Dataset rows:
┌──

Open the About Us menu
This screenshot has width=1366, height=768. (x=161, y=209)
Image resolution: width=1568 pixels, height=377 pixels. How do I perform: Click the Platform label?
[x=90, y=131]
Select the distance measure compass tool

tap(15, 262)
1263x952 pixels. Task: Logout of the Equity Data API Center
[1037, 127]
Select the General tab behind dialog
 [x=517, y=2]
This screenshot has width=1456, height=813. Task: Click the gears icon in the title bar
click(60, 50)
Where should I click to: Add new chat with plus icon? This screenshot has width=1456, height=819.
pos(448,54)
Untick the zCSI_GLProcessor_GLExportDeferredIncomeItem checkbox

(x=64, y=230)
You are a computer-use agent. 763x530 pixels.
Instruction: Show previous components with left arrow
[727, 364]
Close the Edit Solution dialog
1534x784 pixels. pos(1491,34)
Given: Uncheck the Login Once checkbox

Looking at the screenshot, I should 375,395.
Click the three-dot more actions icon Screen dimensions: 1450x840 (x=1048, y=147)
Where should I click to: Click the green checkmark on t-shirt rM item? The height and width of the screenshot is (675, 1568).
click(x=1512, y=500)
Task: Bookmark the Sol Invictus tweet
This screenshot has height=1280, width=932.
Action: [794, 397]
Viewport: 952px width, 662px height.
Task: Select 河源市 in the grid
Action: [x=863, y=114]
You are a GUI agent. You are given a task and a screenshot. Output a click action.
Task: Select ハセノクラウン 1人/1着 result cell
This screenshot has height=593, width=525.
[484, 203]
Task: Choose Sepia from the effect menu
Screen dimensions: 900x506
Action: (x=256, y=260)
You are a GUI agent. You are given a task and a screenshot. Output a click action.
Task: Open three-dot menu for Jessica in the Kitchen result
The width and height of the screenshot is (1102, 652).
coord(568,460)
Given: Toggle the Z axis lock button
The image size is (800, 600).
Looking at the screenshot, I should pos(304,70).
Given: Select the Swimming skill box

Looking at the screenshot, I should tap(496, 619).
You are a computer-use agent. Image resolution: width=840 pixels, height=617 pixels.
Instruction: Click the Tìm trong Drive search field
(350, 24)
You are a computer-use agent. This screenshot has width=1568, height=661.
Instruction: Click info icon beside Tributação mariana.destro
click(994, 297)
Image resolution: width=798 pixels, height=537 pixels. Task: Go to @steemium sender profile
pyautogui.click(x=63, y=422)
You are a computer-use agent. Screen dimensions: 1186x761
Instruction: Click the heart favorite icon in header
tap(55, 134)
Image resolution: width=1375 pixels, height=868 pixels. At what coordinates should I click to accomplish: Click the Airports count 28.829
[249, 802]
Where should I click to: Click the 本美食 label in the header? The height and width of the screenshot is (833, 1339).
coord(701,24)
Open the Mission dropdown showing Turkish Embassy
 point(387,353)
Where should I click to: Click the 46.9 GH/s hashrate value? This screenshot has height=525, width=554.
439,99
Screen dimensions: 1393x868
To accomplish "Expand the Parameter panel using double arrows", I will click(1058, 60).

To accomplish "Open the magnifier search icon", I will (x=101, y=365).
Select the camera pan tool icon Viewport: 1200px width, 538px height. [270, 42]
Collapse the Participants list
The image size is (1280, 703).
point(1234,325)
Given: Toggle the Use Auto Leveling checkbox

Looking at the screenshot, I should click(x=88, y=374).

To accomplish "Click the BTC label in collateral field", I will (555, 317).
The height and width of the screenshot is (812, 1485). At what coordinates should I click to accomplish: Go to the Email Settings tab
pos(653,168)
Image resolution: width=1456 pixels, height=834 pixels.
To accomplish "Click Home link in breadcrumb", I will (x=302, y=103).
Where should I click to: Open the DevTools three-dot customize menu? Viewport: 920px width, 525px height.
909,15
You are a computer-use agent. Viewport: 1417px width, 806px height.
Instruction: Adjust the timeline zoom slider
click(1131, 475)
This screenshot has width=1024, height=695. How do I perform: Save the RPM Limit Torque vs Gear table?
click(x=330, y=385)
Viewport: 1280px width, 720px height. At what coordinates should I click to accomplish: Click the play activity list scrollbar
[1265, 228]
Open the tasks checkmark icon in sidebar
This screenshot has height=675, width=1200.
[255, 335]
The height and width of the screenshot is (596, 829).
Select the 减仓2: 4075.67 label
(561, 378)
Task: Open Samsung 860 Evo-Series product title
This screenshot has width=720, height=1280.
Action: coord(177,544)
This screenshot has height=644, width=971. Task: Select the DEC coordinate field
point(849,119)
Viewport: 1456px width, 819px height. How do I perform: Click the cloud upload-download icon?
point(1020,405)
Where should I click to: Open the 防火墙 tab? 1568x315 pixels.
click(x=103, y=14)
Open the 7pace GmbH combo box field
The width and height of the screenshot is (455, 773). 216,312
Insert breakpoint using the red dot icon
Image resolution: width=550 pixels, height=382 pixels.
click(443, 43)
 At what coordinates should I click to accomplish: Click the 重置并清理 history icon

└──

→ Written task: Copy all of the records above line for line, without changing anything.

→ Result of the task:
Open the About Us menu
This screenshot has width=1366, height=768. (x=161, y=209)
Image resolution: width=1568 pixels, height=377 pixels. How do I perform: Click the Platform label?
[x=90, y=131]
Select the distance measure compass tool

tap(15, 262)
1263x952 pixels. Task: Logout of the Equity Data API Center
[1037, 127]
Select the General tab behind dialog
 [x=517, y=2]
This screenshot has width=1456, height=813. Task: Click the gears icon in the title bar
click(60, 50)
Where should I click to: Add new chat with plus icon? This screenshot has width=1456, height=819.
pos(448,54)
Untick the zCSI_GLProcessor_GLExportDeferredIncomeItem checkbox

(x=64, y=230)
You are a computer-use agent. 763x530 pixels.
Instruction: Show previous components with left arrow
[727, 364]
Close the Edit Solution dialog
1534x784 pixels. pos(1491,34)
Given: Uncheck the Login Once checkbox

Looking at the screenshot, I should 375,395.
Click the three-dot more actions icon Screen dimensions: 1450x840 (x=1048, y=147)
Where should I click to: Click the green checkmark on t-shirt rM item? The height and width of the screenshot is (675, 1568).
click(x=1512, y=500)
Task: Bookmark the Sol Invictus tweet
This screenshot has height=1280, width=932.
Action: [794, 397]
Viewport: 952px width, 662px height.
Task: Select 河源市 in the grid
Action: [x=863, y=114]
You are a GUI agent. You are given a task and a screenshot. Output a click action.
Task: Select ハセノクラウン 1人/1着 result cell
This screenshot has height=593, width=525.
[484, 203]
Task: Choose Sepia from the effect menu
Screen dimensions: 900x506
Action: (x=256, y=260)
You are a GUI agent. You are given a task and a screenshot. Output a click action.
Task: Open three-dot menu for Jessica in the Kitchen result
The width and height of the screenshot is (1102, 652).
coord(568,460)
Given: Toggle the Z axis lock button
The image size is (800, 600).
Looking at the screenshot, I should pos(304,70).
Given: Select the Swimming skill box

Looking at the screenshot, I should tap(496, 619).
You are a computer-use agent. Image resolution: width=840 pixels, height=617 pixels.
Instruction: Click the Tìm trong Drive search field
(350, 24)
You are a computer-use agent. This screenshot has width=1568, height=661.
Instruction: Click info icon beside Tributação mariana.destro
click(994, 297)
Image resolution: width=798 pixels, height=537 pixels. Task: Go to @steemium sender profile
pyautogui.click(x=63, y=422)
You are a computer-use agent. Screen dimensions: 1186x761
Instruction: Click the heart favorite icon in header
tap(55, 134)
Image resolution: width=1375 pixels, height=868 pixels. At what coordinates should I click to accomplish: Click the Airports count 28.829
[249, 802]
Where should I click to: Click the 本美食 label in the header? The height and width of the screenshot is (833, 1339).
coord(701,24)
Open the Mission dropdown showing Turkish Embassy
 point(387,353)
Where should I click to: Click the 46.9 GH/s hashrate value? This screenshot has height=525, width=554.
439,99
Screen dimensions: 1393x868
To accomplish "Expand the Parameter panel using double arrows", I will click(1058, 60).

To accomplish "Open the magnifier search icon", I will (x=101, y=365).
Select the camera pan tool icon Viewport: 1200px width, 538px height. [270, 42]
Collapse the Participants list
The image size is (1280, 703).
point(1234,325)
Given: Toggle the Use Auto Leveling checkbox

Looking at the screenshot, I should click(x=88, y=374).

To accomplish "Click the BTC label in collateral field", I will (555, 317).
The height and width of the screenshot is (812, 1485). At what coordinates should I click to accomplish: Go to the Email Settings tab
pos(653,168)
Image resolution: width=1456 pixels, height=834 pixels.
To accomplish "Click Home link in breadcrumb", I will (x=302, y=103).
Where should I click to: Open the DevTools three-dot customize menu? Viewport: 920px width, 525px height.
909,15
You are a computer-use agent. Viewport: 1417px width, 806px height.
Instruction: Adjust the timeline zoom slider
click(1131, 475)
This screenshot has width=1024, height=695. How do I perform: Save the RPM Limit Torque vs Gear table?
click(x=330, y=385)
Viewport: 1280px width, 720px height. At what coordinates should I click to accomplish: Click the play activity list scrollbar
[1265, 228]
Open the tasks checkmark icon in sidebar
This screenshot has height=675, width=1200.
[255, 335]
The height and width of the screenshot is (596, 829).
Select the 减仓2: 4075.67 label
(561, 378)
Task: Open Samsung 860 Evo-Series product title
This screenshot has width=720, height=1280.
Action: coord(177,544)
This screenshot has height=644, width=971. Task: Select the DEC coordinate field
point(849,119)
Viewport: 1456px width, 819px height. How do I perform: Click the cloud upload-download icon?
point(1020,405)
Where should I click to: Open the 防火墙 tab? 1568x315 pixels.
click(x=103, y=14)
Open the 7pace GmbH combo box field
The width and height of the screenshot is (455, 773). 216,312
Insert breakpoint using the red dot icon
Image resolution: width=550 pixels, height=382 pixels.
click(443, 43)
 At what coordinates should I click to accomplish: Click the 重置并清理 history icon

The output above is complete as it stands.